思いのほか、見過ごしがちな排卵痛
排卵痛は、排卵の前後に起こる腹痛や腰痛で、すべての女性が経験するわけではありません。排卵チェッカーや基礎体温計を使っている人は、痛みと周期の関連が把握しやすいものですが、これに気づかずに過ごしている人もいるでしょう。
痛みの程度や期間も様々で、何となく違和感がある程度から、痛み止めを飲まないと耐えられないという人までいます。原因は、卵巣から出される女性ホルモンの影響や、卵巣そのものの腫れなどが考えられています。
また、排卵時には、卵子が卵巣の壁を破って飛び出し、その部分の組織が傷つくことも痛みの原因の一つと考えております。この過程では、卵巣からの出血がある場合があり、これが卵管を通じて出血や色のついたおりものとして確認されることもあります。
鎮痛剤の中には、排卵の仕組みに影響するものも
さて、排卵痛で痛み止めを必要とするときには、気をつけたいことがあります。排卵には、プロスタグランディンという物質が卵巣を収縮させ、卵胞から卵子を押し出すのに一役買っています。
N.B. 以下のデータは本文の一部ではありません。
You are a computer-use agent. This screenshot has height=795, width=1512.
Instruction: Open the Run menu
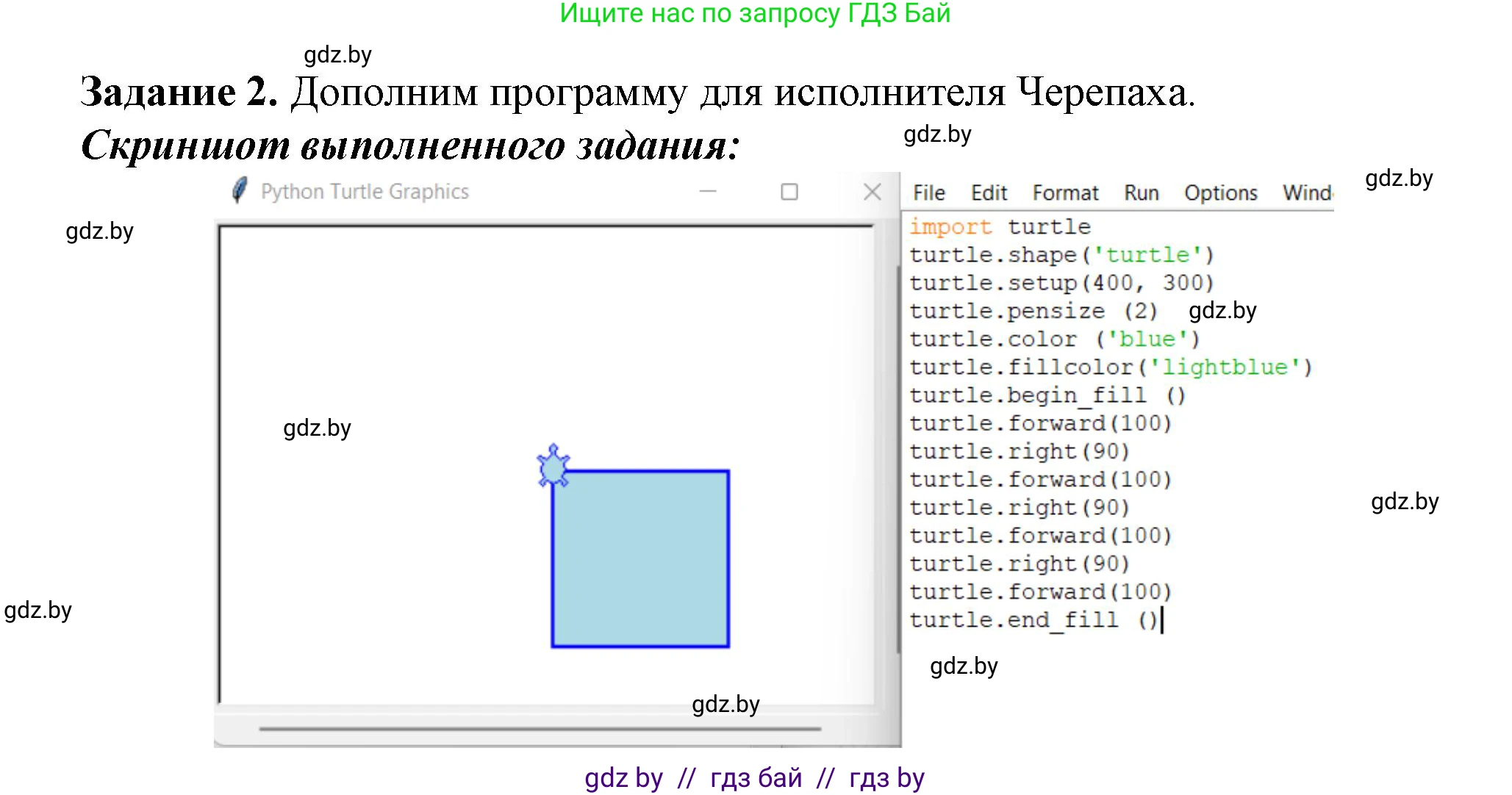(1141, 193)
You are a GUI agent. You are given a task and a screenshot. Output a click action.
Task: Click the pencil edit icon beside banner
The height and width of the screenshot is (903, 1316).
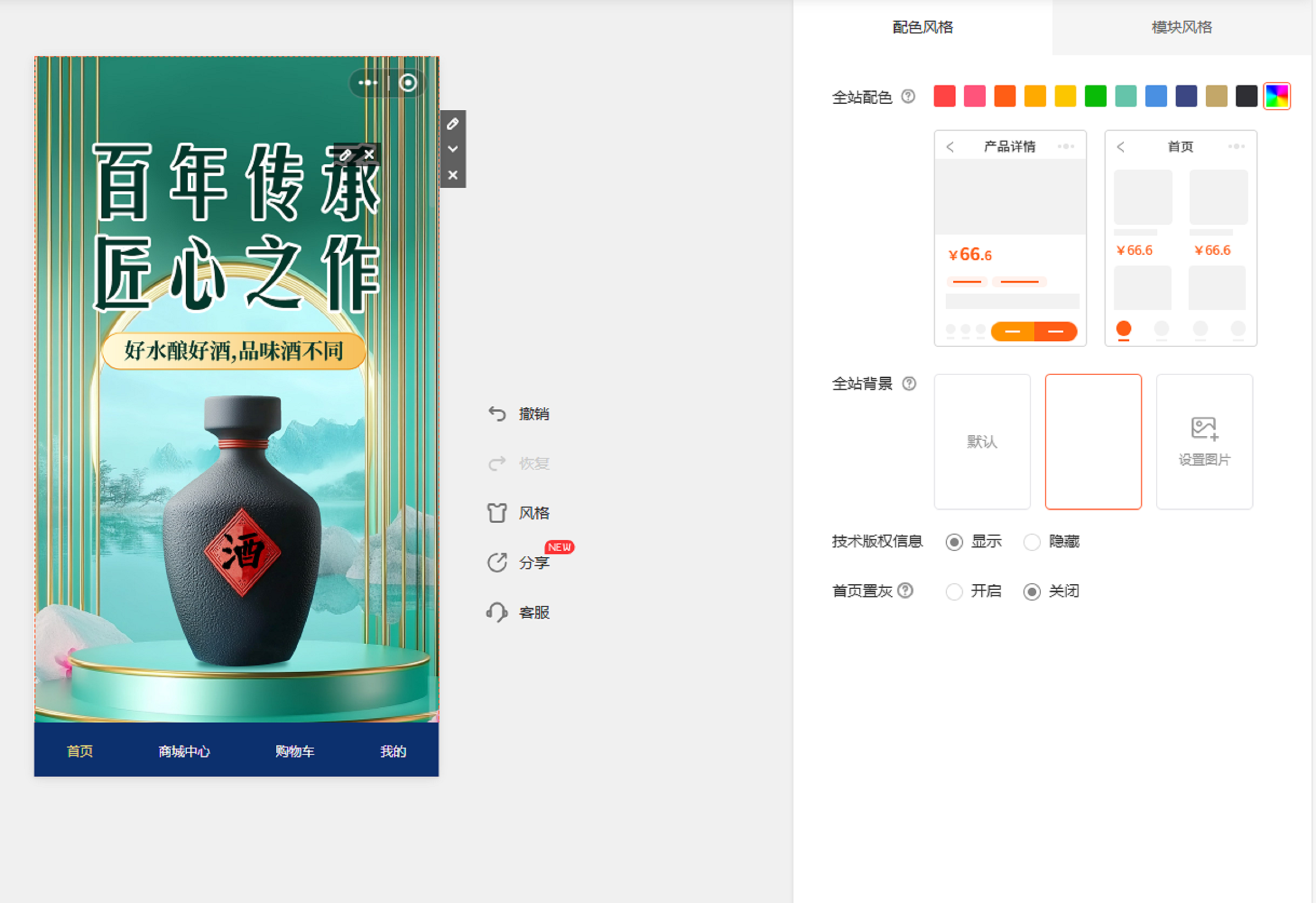452,123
ところが、このプロスタグランディンは、痛みの原因となるともいわれており、ある種の痛み止めには、このプロスタグランディンを抑えてしまう働きがあるのです。このため、妊活中の女性は、排卵痛に関して、プロスタグランディンを抑える作用のある鎮痛剤は避けた方が良いといわれることもあります。
排卵痛がひどいケースでは、排卵時の出血が止まらなくなる排卵出血の他、卵巣に何らかの異常が見られる場合もあります。痛み止めを必要とするような排卵痛がある場合、自己判断で薬を飲まず、産婦人科を受診することをおすすめします。